Because RoundUp is engineered to interfere with a plant’s metabolism by inhibiting an enzyme known as EPSPS in what is called the “Shikimic acid pathway”- something that plants have but mammals do not- glyphosate is roundly deemed harmless to humans.
But Huber and others, who have looked behind the curtain to better understand glyphosate’s action on the micro and macro level, have found reason for concern.
“What determines the success of our (agriculture) is the interaction of all the components. (It’s about) managing an ecology,” said Huber adding, “We have relatively limited knowledge of the system.”

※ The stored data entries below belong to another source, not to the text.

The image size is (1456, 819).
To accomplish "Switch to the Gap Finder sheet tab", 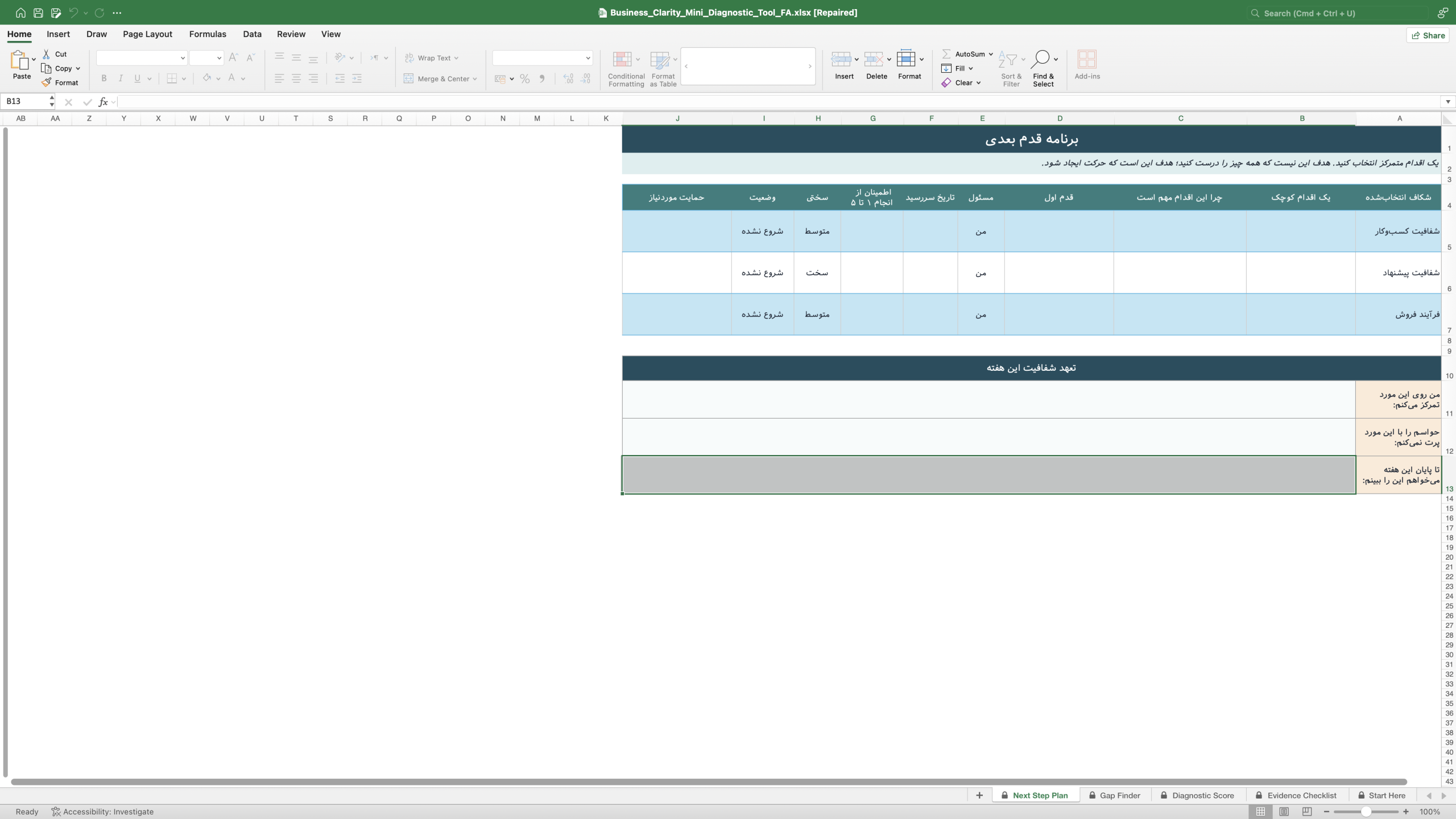I will click(1115, 795).
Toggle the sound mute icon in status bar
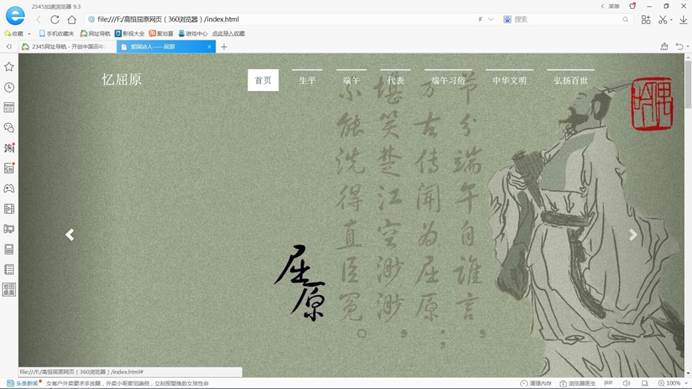The height and width of the screenshot is (389, 692). (x=626, y=383)
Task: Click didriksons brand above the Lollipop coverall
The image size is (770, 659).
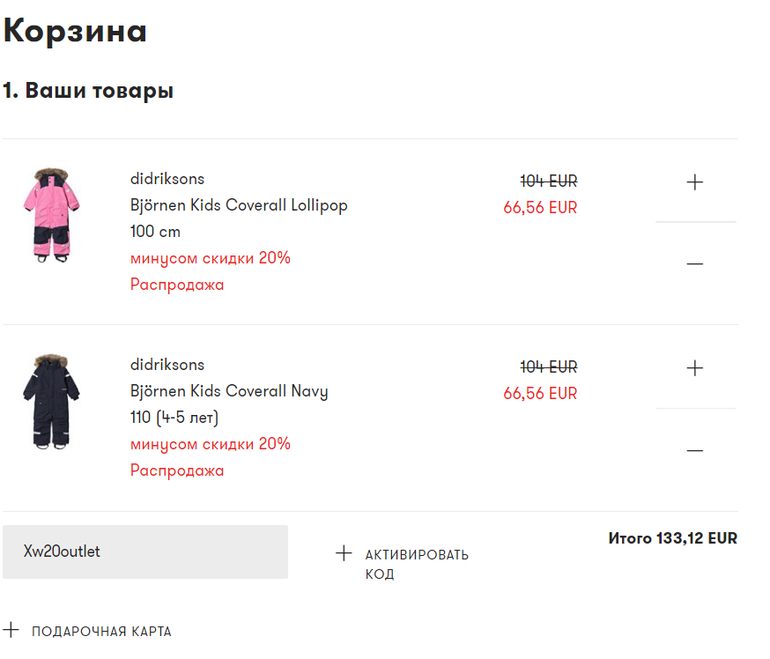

“Degradation of glyphosate in most soils is slow or non-existent since it is not biodegradable,” explains Huber who notes that any degradation that does occur is attributed to microbial action. Regardless, glyphosate that has been immobilized can be reactivated by phosphorous whether deposited on the ground by a passing cow or by machinery spreading commercial phosphorous fertilizer. Made soluble in this way, glyphosate can readily leach into water supplies or be taken up by plants – gmo or otherwise.
“80% of glyphosate (taken up) will remain for the life of the plant,” said Huber. The rest may be exuded into the soil through the plant’s roots. Some too is released back into the environment through pollen.
According to Dr. Huber, at the root level glyphosate goes to work as a powerful microbiocide. Here where legumes such as soybeans and peas fix nitrogen with the aid of bacteria, glyphosate obstructs the nitrogen cycle. Within plants through its continuing chelating action glyphosate disrupts the creation of proteins. This means that though glyphosate doesn’t kill RoundUp Ready plants it does reduce their vigor, and likewise, their ultimate nutritional value.
Despite agreement amongst scientists such as Dr. Huber and Dr. Michael J. McNeill, President of Ag Advisory, Ltd. that “we don’t know dirt about dirt”, and acknowledgement that excessive use of glyphosate has led to an increase in previously insignificant plant diseases, lower crop yields, and the emergence of “Super Weeds”, the use of RoundUp increases every year.